自衛隊、最多5万人超の実動演習…安全保障の環境悪化・負担が重い式典中止し注力

陸海空の3自衛隊による「自衛隊統合演習」が20日、始まった。2年に1度行う実動演習で、今回は過去最多となる5万人超の隊員を動員する。防衛省は今年、全国の部隊や装備を集める恒例の式典「観閲式」や「観艦式」の中止を決めている。日本周辺の安全保障環境の悪化を受け、その分、演習に力を注ぐ方針だ。(溝田拓士、横須賀支局 光尾豊)
「もはや海自には、観艦式のための余力はない」

演習は31日まで全国の地上施設と海空域で実施する。参加人員は前回2023年を約2万人上回り、車両約4180両、艦艇約60隻、航空機約310機を投入。米軍と豪軍の計約6130人も加わる。
16日の定例記者会見で、観閲式などの中止で演習が充実するか問われた自衛官トップの内倉浩昭・統合幕僚長はこう言い切った。「確信を持って(そうだと)申し上げる。期待している」
こうした式典は警察予備隊時代の1951年から始まり、近年は3自衛隊が「観閲式(陸自)」「観艦式(海自)」「航空観閲式(空自)」を各年の持ち回りで行ってきた。最高指揮官である首相が出席して隊員の士気を高め、国民に自衛隊への理解を深めてもらう狙いがあった。
例えば22年11月に行われた観艦式の場合、海自の艦艇約20隻が参加。米豪など12か国の艦船も加わり、隊列を組んで相模湾を航行した。外国の軍を招く国際観艦式として同盟国や同志国の結束も示した。
だが、隊員が行進する陸自の観閲式や、戦闘機が編隊を組んで飛行する航空観閲式を含め、式典は多数の隊員と装備を動員するうえ、準備も長期間に及ぶ。
防衛省が中止にかじを切ったのは、日本周辺の情勢が厳しさを増す中で、訓練時間を確保するためだ。警戒監視や情報収集といった日々の任務に加え、米豪などとの多国間訓練も増やしている。
海自や空自では、限られた燃料を式典に参加する艦船や航空機のために確保する必要もあった。海自幹部は「式典は3年に1度とはいえ、燃料を計画的に確保するために他の用途を減らすなどの調整をしていた」と明かす。別の幹部は「もはや海自には、観艦式のために多数の艦艇を集める余力はない」と話した。
陸自も観閲式の年には、全国の部隊から集結させた約5000人を約1か月、訓練に専従させるなど負担が重くのしかかっていた。
防衛省幹部は「式典の年には余力がなく、訓練の中身が不十分と感じることもあった」と語る。
今回の演習では、陸自輸送機オスプレイが南西諸島防衛の要となる水陸機動団を搭乗させる手順を訓練する。
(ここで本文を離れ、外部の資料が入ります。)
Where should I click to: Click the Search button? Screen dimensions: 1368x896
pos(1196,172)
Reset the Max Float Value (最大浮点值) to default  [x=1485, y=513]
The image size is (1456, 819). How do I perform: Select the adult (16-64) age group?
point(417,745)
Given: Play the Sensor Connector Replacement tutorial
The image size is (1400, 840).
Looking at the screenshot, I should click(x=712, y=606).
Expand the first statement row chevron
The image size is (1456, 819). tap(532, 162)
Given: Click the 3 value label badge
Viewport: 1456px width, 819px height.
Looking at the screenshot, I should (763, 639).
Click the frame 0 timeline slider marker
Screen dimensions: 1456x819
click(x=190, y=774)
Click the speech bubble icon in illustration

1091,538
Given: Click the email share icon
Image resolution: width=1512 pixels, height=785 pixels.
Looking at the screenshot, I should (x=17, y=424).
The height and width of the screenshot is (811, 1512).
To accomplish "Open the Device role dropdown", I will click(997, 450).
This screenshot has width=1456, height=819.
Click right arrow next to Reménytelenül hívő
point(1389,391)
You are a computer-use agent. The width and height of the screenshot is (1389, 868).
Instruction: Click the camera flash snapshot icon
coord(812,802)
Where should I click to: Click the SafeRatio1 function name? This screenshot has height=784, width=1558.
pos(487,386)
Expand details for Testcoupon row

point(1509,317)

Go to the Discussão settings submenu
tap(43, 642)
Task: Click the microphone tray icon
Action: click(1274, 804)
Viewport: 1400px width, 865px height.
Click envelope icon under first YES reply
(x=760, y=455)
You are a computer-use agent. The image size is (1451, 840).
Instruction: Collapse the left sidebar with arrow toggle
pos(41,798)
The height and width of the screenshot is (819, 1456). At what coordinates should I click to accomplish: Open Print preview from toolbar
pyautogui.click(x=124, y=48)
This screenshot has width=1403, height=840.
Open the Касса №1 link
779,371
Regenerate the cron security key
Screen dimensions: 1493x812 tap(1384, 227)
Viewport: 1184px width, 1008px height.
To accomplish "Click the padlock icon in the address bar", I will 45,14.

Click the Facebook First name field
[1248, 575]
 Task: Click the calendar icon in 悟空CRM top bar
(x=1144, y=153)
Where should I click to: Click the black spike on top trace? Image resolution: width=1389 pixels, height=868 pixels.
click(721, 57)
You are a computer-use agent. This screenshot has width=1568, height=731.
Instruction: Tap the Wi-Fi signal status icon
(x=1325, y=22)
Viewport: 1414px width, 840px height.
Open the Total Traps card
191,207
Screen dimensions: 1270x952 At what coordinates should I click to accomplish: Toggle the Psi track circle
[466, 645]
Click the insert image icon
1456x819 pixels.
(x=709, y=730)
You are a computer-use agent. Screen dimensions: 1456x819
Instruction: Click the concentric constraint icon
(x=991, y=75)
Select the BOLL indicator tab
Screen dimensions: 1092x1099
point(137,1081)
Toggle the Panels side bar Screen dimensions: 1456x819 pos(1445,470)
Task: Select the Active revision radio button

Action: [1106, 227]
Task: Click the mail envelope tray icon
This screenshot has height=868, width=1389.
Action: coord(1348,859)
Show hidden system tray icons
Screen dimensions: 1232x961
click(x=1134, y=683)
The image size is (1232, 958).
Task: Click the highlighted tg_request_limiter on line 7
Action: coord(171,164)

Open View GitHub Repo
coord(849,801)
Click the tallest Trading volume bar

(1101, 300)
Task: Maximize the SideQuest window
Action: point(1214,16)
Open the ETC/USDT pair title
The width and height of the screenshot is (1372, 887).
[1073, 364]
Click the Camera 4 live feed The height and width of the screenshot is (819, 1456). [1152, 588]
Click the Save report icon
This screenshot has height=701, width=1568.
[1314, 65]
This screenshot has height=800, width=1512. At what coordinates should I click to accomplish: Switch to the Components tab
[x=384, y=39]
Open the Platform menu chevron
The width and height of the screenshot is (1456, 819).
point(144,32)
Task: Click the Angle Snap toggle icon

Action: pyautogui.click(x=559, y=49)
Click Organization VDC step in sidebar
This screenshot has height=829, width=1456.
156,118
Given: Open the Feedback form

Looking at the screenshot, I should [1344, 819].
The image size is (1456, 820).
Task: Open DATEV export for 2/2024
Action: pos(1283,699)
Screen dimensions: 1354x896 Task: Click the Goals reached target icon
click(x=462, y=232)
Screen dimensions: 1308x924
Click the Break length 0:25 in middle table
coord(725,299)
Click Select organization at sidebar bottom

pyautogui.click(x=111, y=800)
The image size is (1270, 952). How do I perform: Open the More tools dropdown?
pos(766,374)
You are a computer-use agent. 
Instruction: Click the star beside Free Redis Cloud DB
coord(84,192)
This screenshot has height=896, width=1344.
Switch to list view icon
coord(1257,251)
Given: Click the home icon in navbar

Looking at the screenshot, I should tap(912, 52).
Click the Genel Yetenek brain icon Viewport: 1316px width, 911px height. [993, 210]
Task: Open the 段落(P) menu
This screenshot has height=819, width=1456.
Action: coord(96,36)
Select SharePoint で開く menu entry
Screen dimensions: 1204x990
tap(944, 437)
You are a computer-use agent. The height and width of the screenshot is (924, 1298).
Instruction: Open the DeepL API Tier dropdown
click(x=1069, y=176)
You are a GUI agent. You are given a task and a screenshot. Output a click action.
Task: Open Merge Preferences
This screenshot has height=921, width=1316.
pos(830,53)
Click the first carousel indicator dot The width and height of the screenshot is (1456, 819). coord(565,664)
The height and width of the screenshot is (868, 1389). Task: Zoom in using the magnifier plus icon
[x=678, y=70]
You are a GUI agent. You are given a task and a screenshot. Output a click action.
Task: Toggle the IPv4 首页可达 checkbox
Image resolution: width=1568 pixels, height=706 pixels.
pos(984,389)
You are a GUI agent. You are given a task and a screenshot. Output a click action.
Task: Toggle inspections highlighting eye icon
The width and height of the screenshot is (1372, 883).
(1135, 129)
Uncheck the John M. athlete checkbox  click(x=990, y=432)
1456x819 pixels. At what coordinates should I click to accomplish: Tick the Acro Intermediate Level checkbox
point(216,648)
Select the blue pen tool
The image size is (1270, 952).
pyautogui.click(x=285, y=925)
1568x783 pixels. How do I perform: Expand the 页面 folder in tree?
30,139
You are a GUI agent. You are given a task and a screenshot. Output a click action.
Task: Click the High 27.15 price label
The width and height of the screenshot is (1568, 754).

民間の空港や港湾も活用する。
さっぽろ雪まつりの雪像制作も1減

国内外から230万人以上の観光客が訪れる札幌市の「さっぽろ雪まつり」では、メイン会場の大通公園に設置される大雪像5基のうち、陸自が制作を担当するのは2027年以降、2基から1基に減る。
同市などによると、陸自が雪まつりに参加するようになったのは1955年の第6回から。「雪中訓練の一環」という位置づけで、陣地を構築する技術を応用した大雪像は迫力と繊細さを兼ね備え、雪まつりの「顔」とも言うべき存在になった。
潮目が変わったのは、2001年の米同時テロによる国際情勢の緊迫化だという。02年には陸自が作る大雪像が4基から3基に減り、15年以降は2基に。27年から大雪像の制作を1基だけにするのは、特定の時期に多くの隊員が割かれるのを避け、有事に備えた冬季の訓練を強化するためだ。
現地の陸自部隊を指揮する足立吉樹・第11旅団長は「災害や有事は雪のない時期に都合良く起こるものではない。何とか支障がないよう頑張ってきたが、苦渋の決断だった」と語る。